Tarheel Advisors

Preparing for Retirement

Real Estate

"Keeping it Real in Real Estate"

Results have not been good for investors in the first half of 2022. While the double digit negative returns for stocks and bonds has been historically bad, there is potentially one asset on your balance sheet still holding up in this bear market — your home. This has a lot of pundits asking if there is also a bubble in the housing market, and if so, when is it going to pop?

The first question is whether or not there is a bubble in the residential housing market. Obviously all real estate is local, but on a national level a case can be made that home appreciation has gotten a bit out of control over the last 2 years. In 2021 home prices in the south increased an astounding 20%, and through the first quarter of this year prices are still up in most places across the country.

The primary driver of this growth has been a lack of home inventory. In a typical “healthy” real estate market there is around a 4 to 5 month supply of houses on the market at any given point to satisfy purchasers. Over the last year, that supply has dropped to 1 to 2 months nationally, and in hotter markets like the Raleigh area it almost feels like that supply has been more like 1 to 2 days. Houses going for over the asking price used to be very rare, but over the last year it became the rule instead of the exception. COVID lockdowns and low interest rates created a real estate market that was debatably hotter than what we saw prior to the 2007 bubble.

Home Prices Versus Supply

There is one major difference, however, between this real estate boom and the one that proceeded it 15 years ago. Between 2000-2010, inflation averaged 2.4% in the United States. Housing prices were drastically outpacing inflation, and that increase was inevitably unsustainable. Over the last two years we have seen significantly higher inflation, and in some items like gasoline and food we have seen prices double. To some extent you can make the case that home prices are simply keeping up with the price of everything else.

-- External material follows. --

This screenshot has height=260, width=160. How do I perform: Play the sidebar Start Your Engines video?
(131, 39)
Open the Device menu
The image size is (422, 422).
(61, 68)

If there is a bubble in real estate, are we about to see it pop like we saw in 2007? Our expectations are that prices are more likely to simply plateau at current levels rather than crater across the board. The reason for this plateau is the dramatic increase we saw in mortgage rates over the past 6 months. Towards the end of 2021 the 30 year mortgage rate was around 3%, and it has now doubled to being over 6%. While this is major sticker shock for anyone looking to buy a home, rates are just now getting back to the averages we saw between 2000-2010.

Mortgage Rate Graph

For starter homes under $300k, we expect the market to stay quite healthy going forward. This has been the sector of the market that has been tightest with very little inventory. Additionally, investors have been also gobbling up this section of the market place in all-cash deals, so mortgage rates won’t affect that all cash buyer.

As you climb up the valuation ladder in housing, there is a lot of potential for those markets to stagnate over the coming months. Homeowners with 3% mortgages are going to be hesitant to move to a more expensive home with a rate twice as high as they currently have. This could lead to similar behavior seen a decade ago where homeowners were staying in their homes several years longer on average than usual due to their valuations being underwater.

Thankfully, better regulations at the banks has led to dramatically higher credit scores for those that took out mortgages the past two years. On average, credit scores have been around 100 points higher during this real estate boom versus the prior one. Thus, it’s much more unlikely that prices crater from here due to the onslaught of foreclosures that tanked the economy back in 2008.